Survivors of critical illness face the risk of developing the ‘silent killer’ of type 2 diabetes, but it’s hoped new research will help detect at-risk patients early and prevent it. 

Associate Professor Mark Plummer, Head of Research and Innovation in the Intensive Care Unit (ICU) at the Royal Adelaide Hospital, will use a prestigious National Health and Medical Research Council (NHMRC) Investigator Grant of $447,129 to improve the management of high blood glucose during and after critical illness. 

Before it’s too late

Around 200,000 Australians are admitted to ICUs each year with close to 90% surviving and being discharged from hospital.  

As a stress response to critical illness, half of ICU patients develop high blood sugar levels that require treatment with insulin, akin to having diabetes, which resolves as the patient improves. Preliminary work by Associate Professor Plummer has shown these episodes of stress induced metabolic disturbance result in a substantially increased risk of developing type 2 diabetes in the years following hospital discharge.  

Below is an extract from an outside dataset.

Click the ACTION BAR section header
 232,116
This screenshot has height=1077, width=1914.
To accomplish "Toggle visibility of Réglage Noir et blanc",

“The problem with type 2 diabetes is that it is the “silent killer” – most people don’t know that they have it until it’s too late. So, by the time of diagnoses for heart disease, kidney disease, nerve disease are established, we’ve missed our opportunity to prevent them,” said Associate Professor Mark Plummer. 

Prevention is the best medicine

“What I want to do is to replicate the successful screening models in gestational diabetes, so we can detect patients at risk of developing diabetes early and stop it progressing,” said Associate Professor Mark Plummer. 

Associate Professor Plummer and his research colleagues will monitor survivors at regular intervals, testing how their bodies handle sugar and monitoring for early signs of diabetes. They can then start necessary medications or lifestyle interventions to stop diabetes developing. 

“This grant will be put towards working out who is at risk, how they are at risk, and how they should be followed up” said Associate Professor Plummer.